╭──

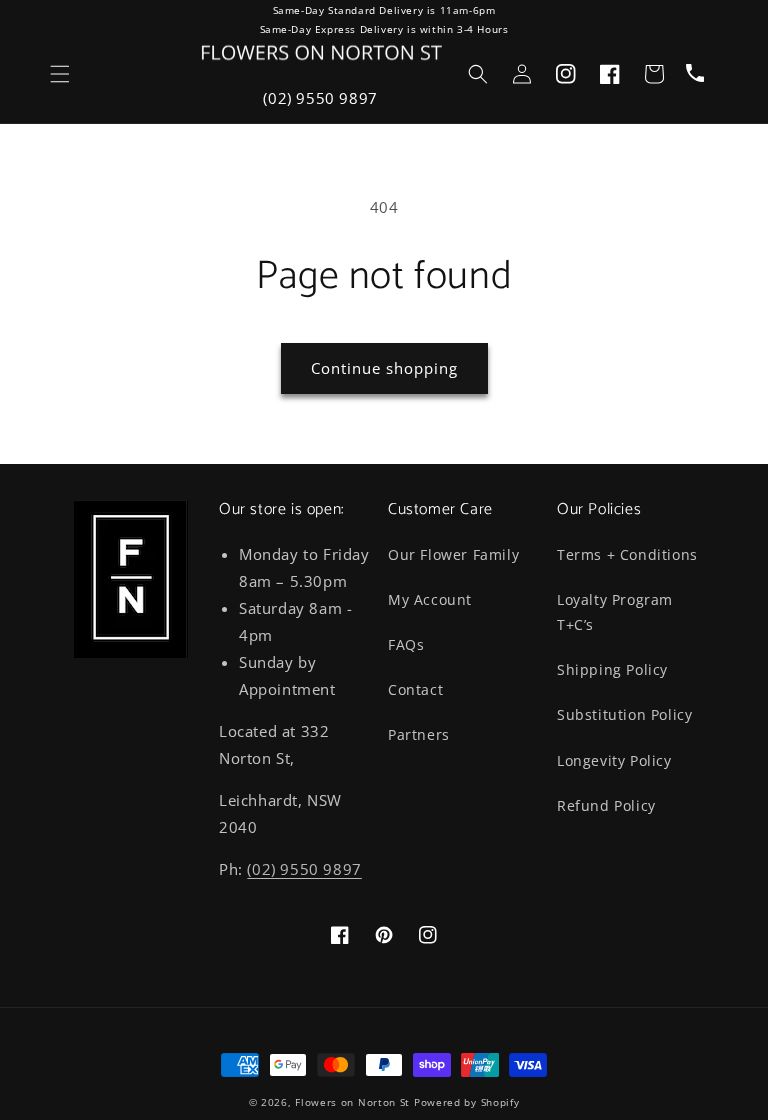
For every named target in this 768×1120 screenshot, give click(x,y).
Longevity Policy (614, 760)
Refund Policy (606, 805)
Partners (419, 734)
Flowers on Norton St (352, 1102)
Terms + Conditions (627, 554)
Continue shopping (384, 368)
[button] (60, 74)
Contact (415, 689)
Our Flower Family (453, 554)
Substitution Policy (624, 714)
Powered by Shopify (467, 1102)
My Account (430, 599)
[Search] (478, 74)
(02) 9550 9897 (320, 98)
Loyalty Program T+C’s (615, 612)
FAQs (406, 644)
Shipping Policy (612, 669)
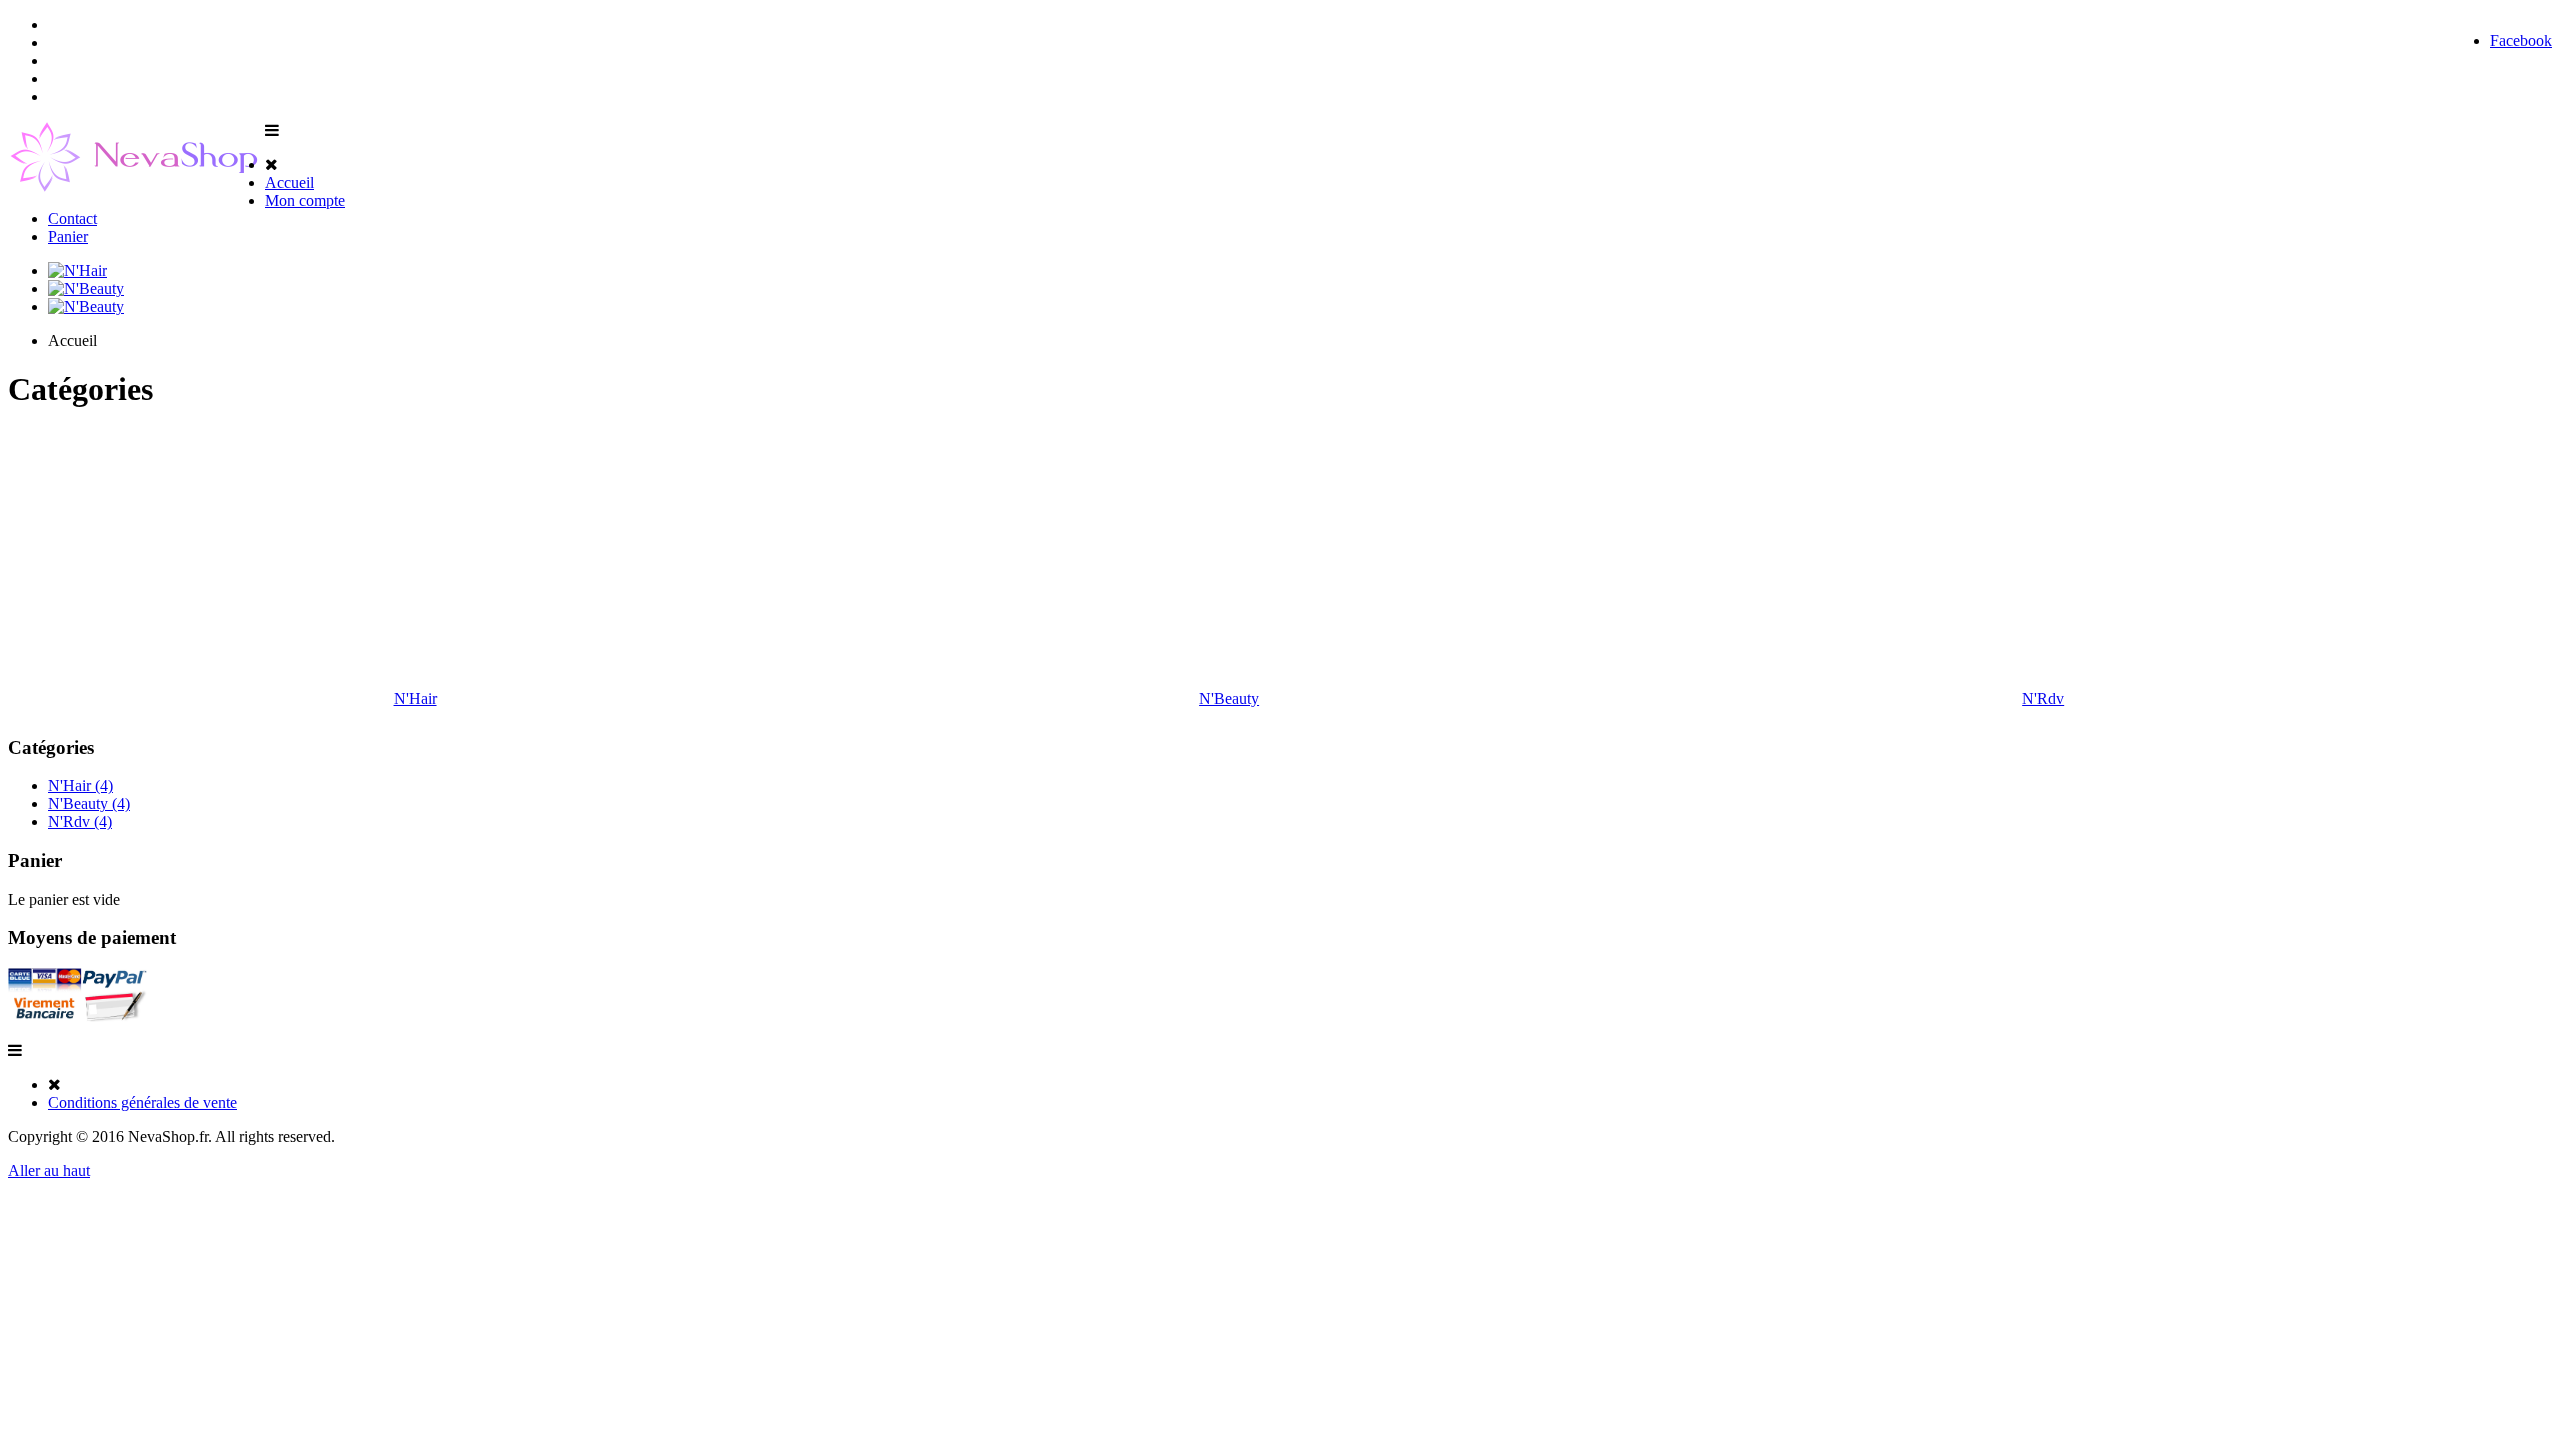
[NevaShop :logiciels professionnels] (136, 186)
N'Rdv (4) (80, 821)
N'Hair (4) (80, 785)
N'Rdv (2043, 698)
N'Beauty (1229, 698)
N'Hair (415, 698)
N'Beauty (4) (89, 803)
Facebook (2521, 40)
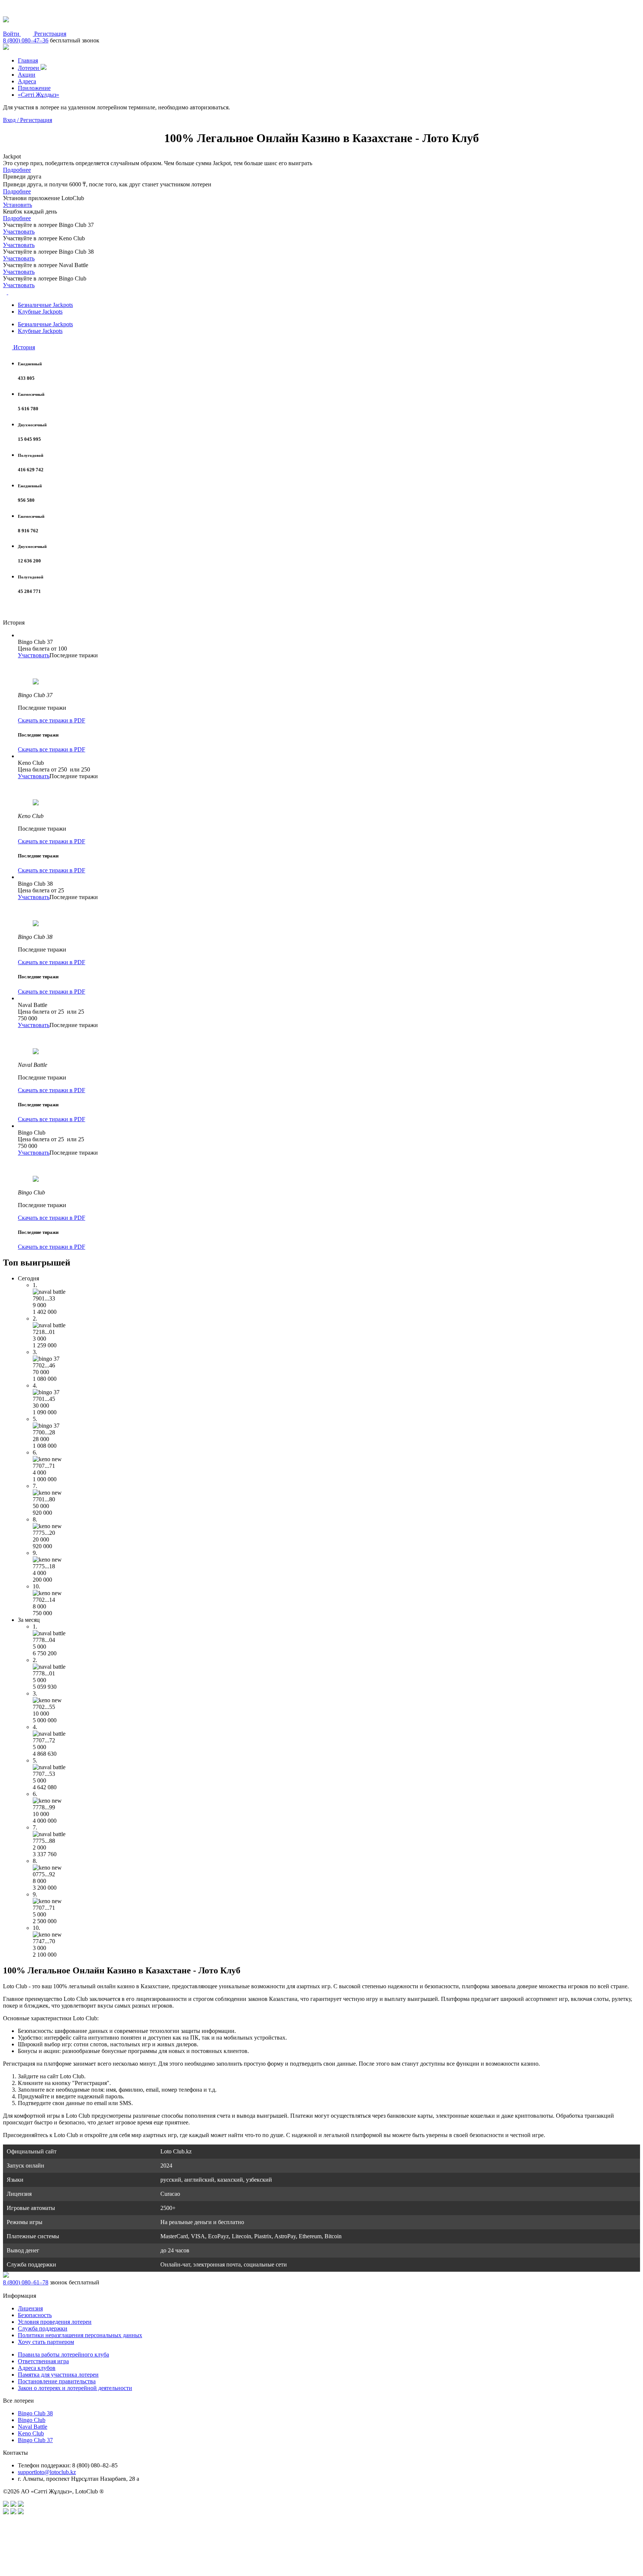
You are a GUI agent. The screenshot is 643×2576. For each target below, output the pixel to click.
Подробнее (17, 170)
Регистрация (50, 34)
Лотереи (29, 68)
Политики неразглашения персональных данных (80, 2335)
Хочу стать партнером (46, 2342)
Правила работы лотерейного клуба (63, 2354)
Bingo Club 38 (35, 2413)
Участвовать (19, 231)
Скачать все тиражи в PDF (51, 720)
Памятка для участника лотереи (58, 2374)
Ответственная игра (43, 2361)
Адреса (27, 81)
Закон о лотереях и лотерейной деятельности (75, 2388)
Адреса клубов (36, 2368)
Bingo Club (31, 2420)
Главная (28, 60)
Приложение (34, 88)
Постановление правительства (57, 2381)
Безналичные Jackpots (45, 305)
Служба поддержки (42, 2328)
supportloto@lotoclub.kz (47, 2472)
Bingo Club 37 (35, 2440)
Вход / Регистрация (27, 120)
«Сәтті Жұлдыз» (38, 95)
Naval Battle (32, 2426)
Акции (26, 74)
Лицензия (30, 2308)
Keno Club (31, 2433)
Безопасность (35, 2315)
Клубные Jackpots (40, 311)
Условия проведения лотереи (55, 2322)
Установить (17, 205)
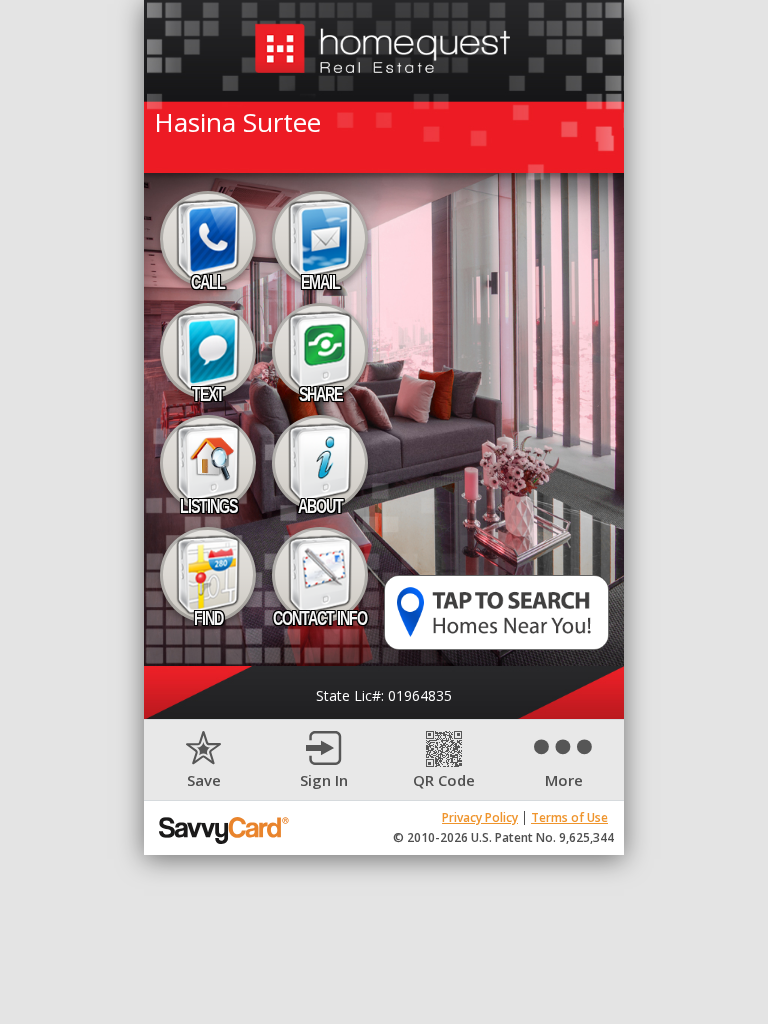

╰──

■ EXERCISE INSTRUCTIONS
The answer must be one number: how many lines in the records above contain "click".

■ RESULT OF THIS EXERCISE
2